Bad lens, as in Canon EF-S 18-55mm f/3.5~5.6: each shot has a massive flare in it. This lens shoots very poorly toward the sun, and at the wide-angle end, such as at 21mm in the shot of the kids, it has a lot of chromatic aberration in the images it shoots. This is a very low-cost "kit zoom" that cannot be shot "against the light" without high risk of flare. This is an issue with many zoom lenses: poor ability to shoot 'against the light' as most say.
Do you have a lack of resources? Yes, and no. For example, a really GOOD lens, like say a 35mm prime lens, with its own dedicated lens shade, could have shot these images, and not given that big flare spot, and could have created much higher image quality. The tiny little lens shade that comes with am 18-55mm kit zoom is sort of an afterthought, a marketing ploy. The hood is NOT optimal for all focal length settings; one,single hood can, in fact, NEVER be able to provide optimal shade from the sun; that is where single focal length lenses, and LONG, full-shading lens hoods come into play. To optimally make the 18-55 kit zoom work its best in this type of tough situaton, you need a lens shade solution that WORKS; meaning, something like an assistant with a clipboard or piece of black-painted cardboard throwing literally, a shadow, onto the front element of the lens. Or a compendium lens shade.
You know the orange-eared shot of the boy, in the other thread? That same strong sunlight, when it strikes the front element of a zoom lens, either directly, or at a glancing angle, can cause lens flare, or ghosting; your 18-55 lens created one, or two BIG, round flares. Not tiny, hard-to-see,little flare spots, but BIG flare spots. That's what I meant by bad lens....and it has terrific levels of chromatic aberration (color fringing is another common name for this optical defect) at the short end of its zoom range: this is VERY common with 18-55 lenses that cost $99. But-this is the issue: a photographer MUST be aware of lens flare, at all times. Lens flare is the ditch for the driver. The gopher hole to the pastured horse. The sniper to the common soldier.

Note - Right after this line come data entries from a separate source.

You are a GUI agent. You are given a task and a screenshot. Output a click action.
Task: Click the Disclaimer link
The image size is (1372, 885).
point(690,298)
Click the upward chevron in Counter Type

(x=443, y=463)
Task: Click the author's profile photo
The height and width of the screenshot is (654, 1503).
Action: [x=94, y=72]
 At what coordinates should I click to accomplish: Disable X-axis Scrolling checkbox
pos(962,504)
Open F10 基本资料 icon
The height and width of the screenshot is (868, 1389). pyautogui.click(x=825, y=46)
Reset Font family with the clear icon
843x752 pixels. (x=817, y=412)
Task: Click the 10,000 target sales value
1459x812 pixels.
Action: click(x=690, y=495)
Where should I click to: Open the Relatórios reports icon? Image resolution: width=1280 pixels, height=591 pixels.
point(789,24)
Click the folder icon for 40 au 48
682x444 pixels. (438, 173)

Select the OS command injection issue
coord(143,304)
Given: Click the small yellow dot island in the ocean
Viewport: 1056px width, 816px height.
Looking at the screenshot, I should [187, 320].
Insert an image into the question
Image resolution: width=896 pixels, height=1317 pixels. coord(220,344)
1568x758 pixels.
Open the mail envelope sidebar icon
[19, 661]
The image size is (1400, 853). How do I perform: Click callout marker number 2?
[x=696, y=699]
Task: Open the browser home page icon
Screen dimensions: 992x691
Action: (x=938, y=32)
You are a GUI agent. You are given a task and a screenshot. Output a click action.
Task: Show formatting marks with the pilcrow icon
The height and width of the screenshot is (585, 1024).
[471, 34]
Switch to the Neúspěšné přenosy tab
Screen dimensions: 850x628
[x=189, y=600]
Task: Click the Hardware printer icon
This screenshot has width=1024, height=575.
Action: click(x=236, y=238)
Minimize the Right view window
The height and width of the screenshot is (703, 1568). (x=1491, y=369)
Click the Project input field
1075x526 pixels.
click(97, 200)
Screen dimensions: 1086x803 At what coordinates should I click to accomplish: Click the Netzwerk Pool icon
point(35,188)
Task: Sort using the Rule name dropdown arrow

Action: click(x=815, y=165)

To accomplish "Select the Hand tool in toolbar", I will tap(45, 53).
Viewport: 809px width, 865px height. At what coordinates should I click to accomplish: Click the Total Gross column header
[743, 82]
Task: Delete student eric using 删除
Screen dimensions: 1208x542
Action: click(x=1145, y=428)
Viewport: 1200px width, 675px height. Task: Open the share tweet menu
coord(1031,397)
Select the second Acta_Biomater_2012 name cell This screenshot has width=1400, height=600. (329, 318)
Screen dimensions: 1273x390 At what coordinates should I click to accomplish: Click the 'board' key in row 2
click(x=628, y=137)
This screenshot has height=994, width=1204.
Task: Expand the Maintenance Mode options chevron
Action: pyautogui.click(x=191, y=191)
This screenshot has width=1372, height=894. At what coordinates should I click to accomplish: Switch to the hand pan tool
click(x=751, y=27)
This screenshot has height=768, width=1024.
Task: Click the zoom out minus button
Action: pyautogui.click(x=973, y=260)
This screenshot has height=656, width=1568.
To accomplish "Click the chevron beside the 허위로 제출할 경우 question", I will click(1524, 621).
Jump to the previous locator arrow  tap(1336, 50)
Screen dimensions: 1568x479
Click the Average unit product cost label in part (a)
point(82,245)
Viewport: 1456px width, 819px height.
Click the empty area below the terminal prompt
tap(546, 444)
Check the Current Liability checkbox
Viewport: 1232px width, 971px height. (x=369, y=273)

Reflector, reflector stand or grip solution; ancillary lighting gear (flash units), lighting modifiers...these are lacking to some degree. Even one, single, medium-power speedlight flash could have made these family sessions better, by far, by creating better lighting in the field. Photography is a big, broad field, and there are a lot of things for you to learn. You really do not have the knowledge or ewuipment needed to make this "easy"; you're at a place right now with low-cost equipment, and NOT much of it, and not a lot of knowledge about the skills needed to shoot for money and not have the possibility for big errors to creep in. The first thing would be gaining knowledge. I'd suggest book-learning, or some of the links KMH has provided. AND, this is the thing...if you qant to be able to shoot toward the sun, or to shoot in strongly back-lighted situations, you need to get a lens that performs better than the 18-55 does, and that lens needs a fully-working lens shade on it, and an optical design that RESISTS sun-flaring to a high degree.
I do not want to discourage you. And neither do the majority of posters here. But there are a lot of things you need to learn how to do; theory, and practice, and also, equipment that many other people have, and use, for similar photo sessions. I started taking photos in 1975. There is plenty to learn. You can learn rapidly, or slowly.